Pour Jean-Philippe Poisson, la grande entreprise ne sait plus innover

Fondateur de Elia, cabinet-conseil européen spécialisé dans la transformation digitale, Jean-Philippe Poisson attribue toutes les difficultés des grandes entreprises à leur objectif d’affaires : prolonger le plus longtemps possible leur avantage concurrentiel. Tout en rappelant que c’est bel et bien l’innovation et l’inventivité qui ont donné naissance à ces entreprises, il remarque qu’elles font aujourd’hui « de la gestion de procédures » au lieu de faire de la gestion du changement, qu’elles étirent la sauce et qu’elles vivent dangereusement sur leurs acquis. Avec pour résultat qu’elles souffrent de réunionite, ce qui décourage et étouffe les créateurs plutôt que leur donner des ailes. Comment pourraient-elles s’inspirer des start-ups ? En ayant davantage de vision et en donnant plus d’autonomie à leurs employés, tout en délimitant clairement « le terrain de jeu ». Donc, avoir une vision axée sur le changement, la révéler à ses troupes et libérer leur inventivité.               
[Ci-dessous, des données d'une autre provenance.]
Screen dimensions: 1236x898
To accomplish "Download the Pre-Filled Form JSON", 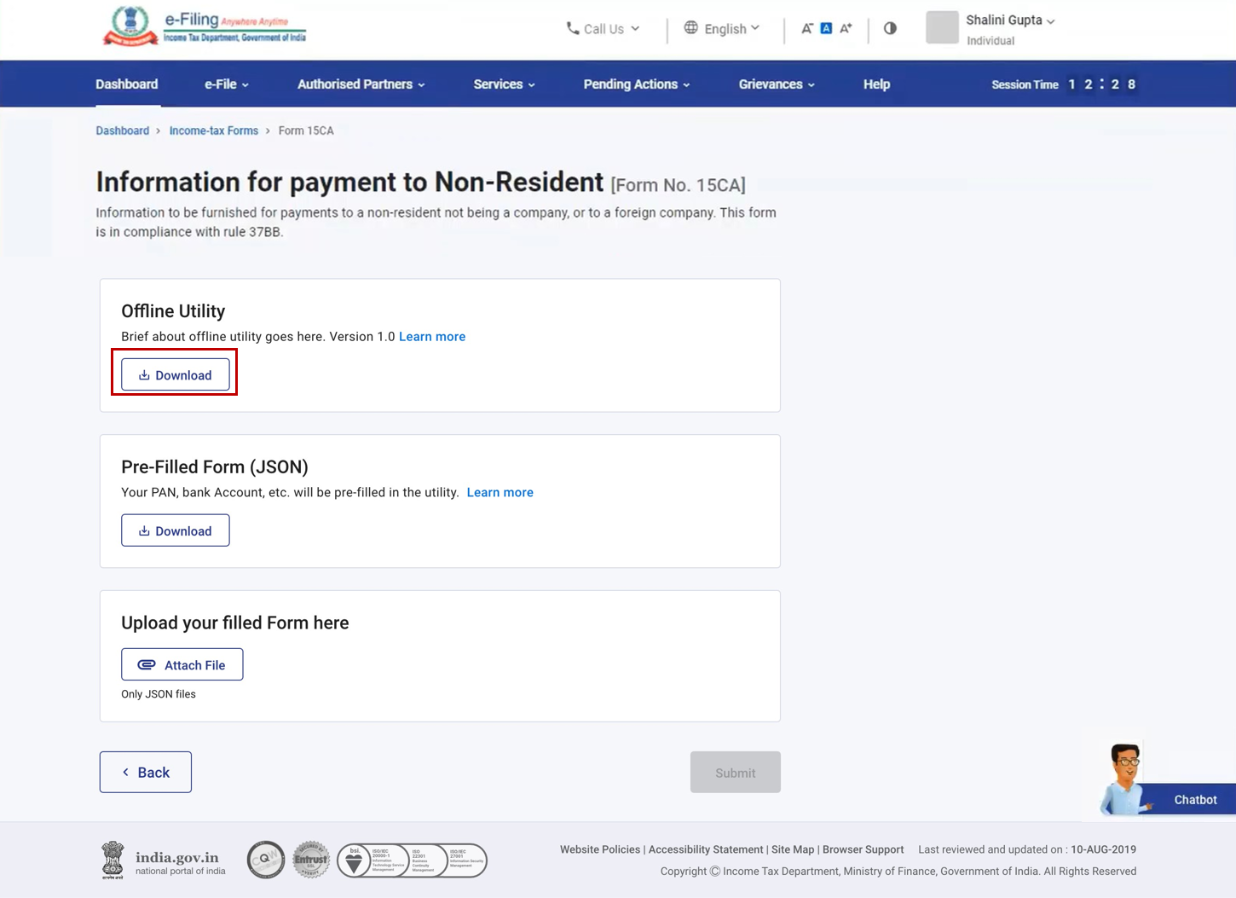I will (176, 530).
Pour Mathieu Houle, la grande entreprise est freinée par son « middle management » 

Directeur senior au Groupe Aldo, Mathieu Houle constate que l’un des freins à l’innovation dans la grande entreprise, c’est le conservatisme de ses gestionnaires, le « middle management ». Leur conservatisme, mais aussi leur insouciance devant ce qui est pourtant une réalité : pendant qu’ils gèrent tranquillement la continuité, quelqu’un quelque part (dans un garage !) est en train de développer un produit ou un service qui va tout simplement les tuer. Devant cet enjeu majeur, il recommande aux leaders de ces entreprises d’adopter au plus vite le modèle de la start-up : exprimer une vision claire, voir à ce que son « middle management » s’approprie cette vision, former des équipes multidisciplinaires (des start-ups internes) et les lancer sur le terrain pour qu’elles agissent de façon aussi agile que les start-ups. Un changement de paradigme obligatoire si elles veulent survivre à l’arrivée de ces « concurrents de garage » qui sont en train de réinventer leur propre industrie.

Unanimité autour de l’agilité

Nos trois panélistes sont unanimes : aujourd’hui, tout est question d’agilité, de vitesse... mais avant tout d’état d’esprit. D’où l’abondance de leurs références aux notions de « design thinking », de « design sprint », de « fail fast » et autres concepts que les starts-ups ont fait entrer dans le vocabulaire de la gestion d’entreprise. Des concepts auxquels les grandes entreprises auraient tout avantage à adhérer, d’autant plus que cette adhésion les forcerait à emboîter le pas et à changer d’état d’esprit.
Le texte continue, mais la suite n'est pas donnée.